→ **Given exercise**:
Copy the data verbatim from the line with "Where should I" up to and including the line with "click(x=1159, y=484)", omitting the pictures.

-- begin Material --

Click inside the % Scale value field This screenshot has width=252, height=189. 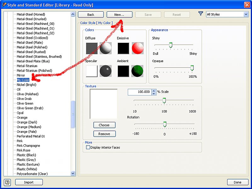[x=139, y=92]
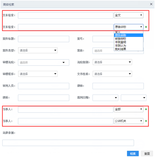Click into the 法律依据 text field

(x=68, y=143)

-- end Material --
-- begin Material --

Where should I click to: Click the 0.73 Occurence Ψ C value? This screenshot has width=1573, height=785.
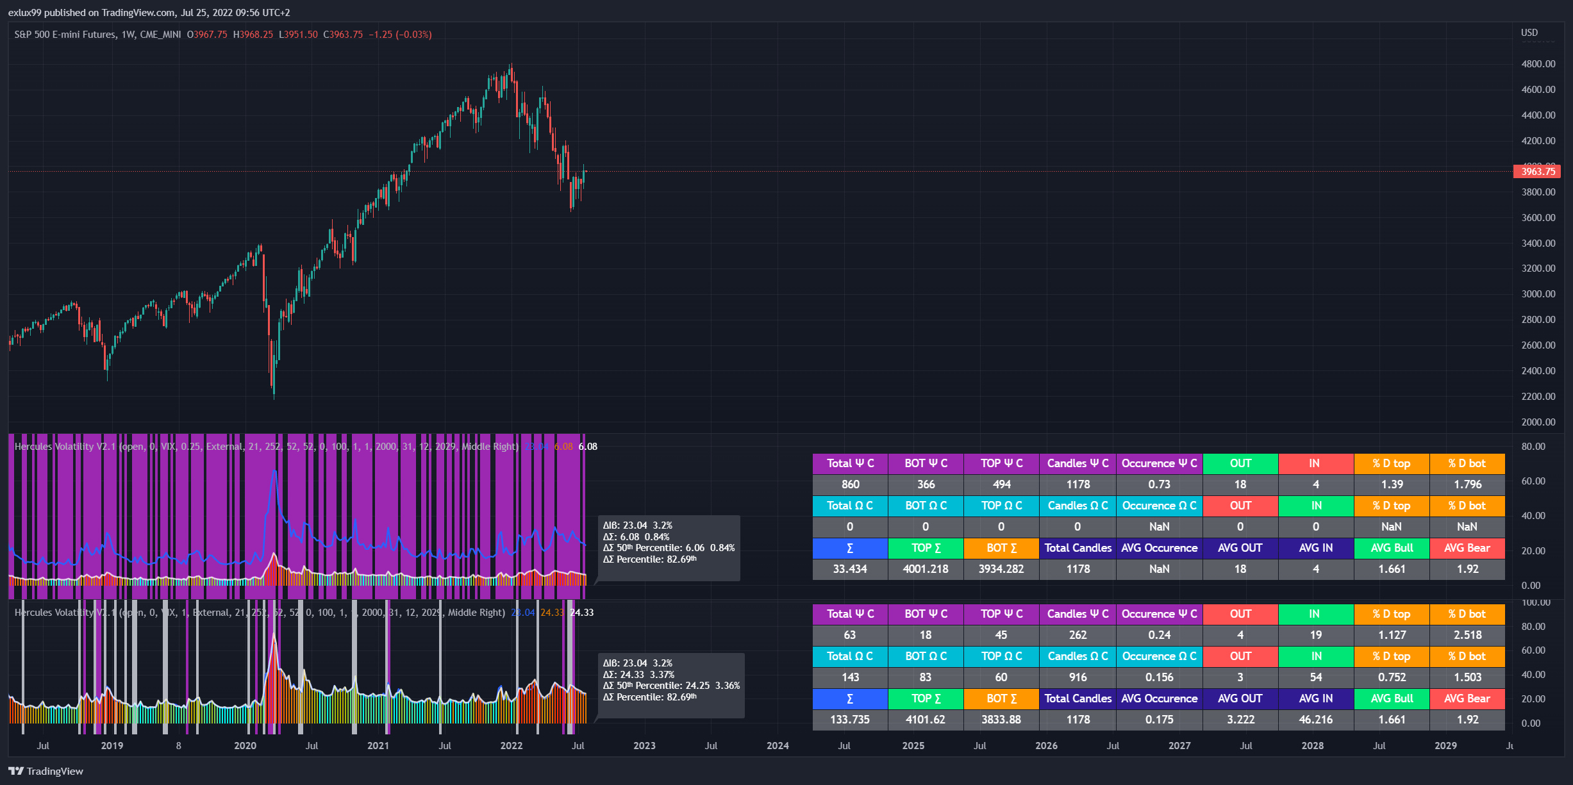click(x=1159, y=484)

-- end Material --
-- begin Material --

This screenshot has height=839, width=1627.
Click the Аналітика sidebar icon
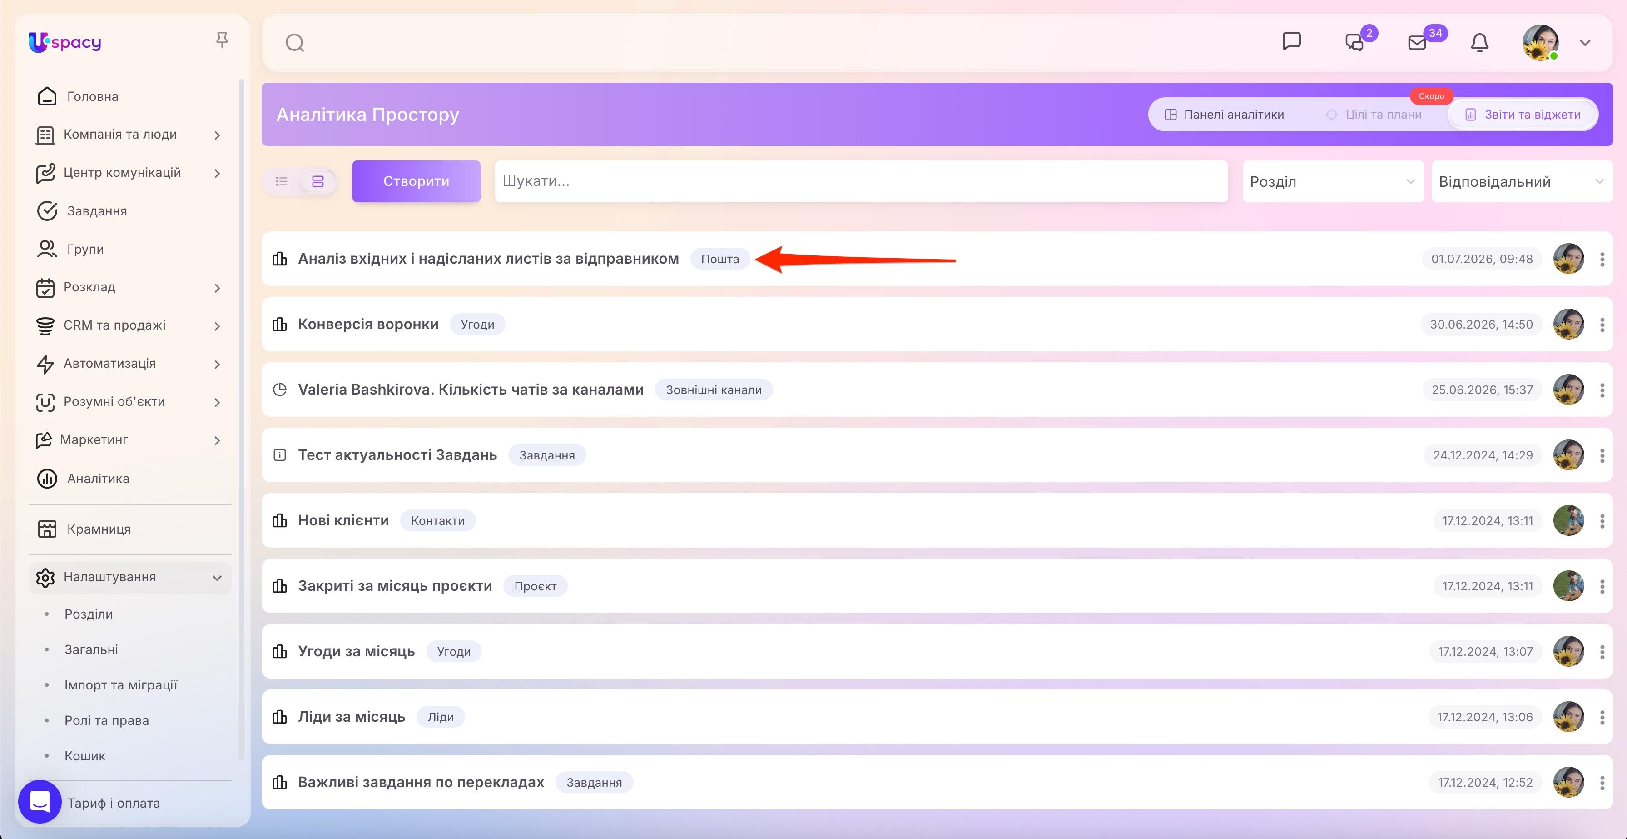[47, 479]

-- end Material --

→ **Exercise response**:
Where should I click to: Click the 0.73 Occurence Ψ C value? This screenshot has width=1573, height=785.
click(x=1159, y=484)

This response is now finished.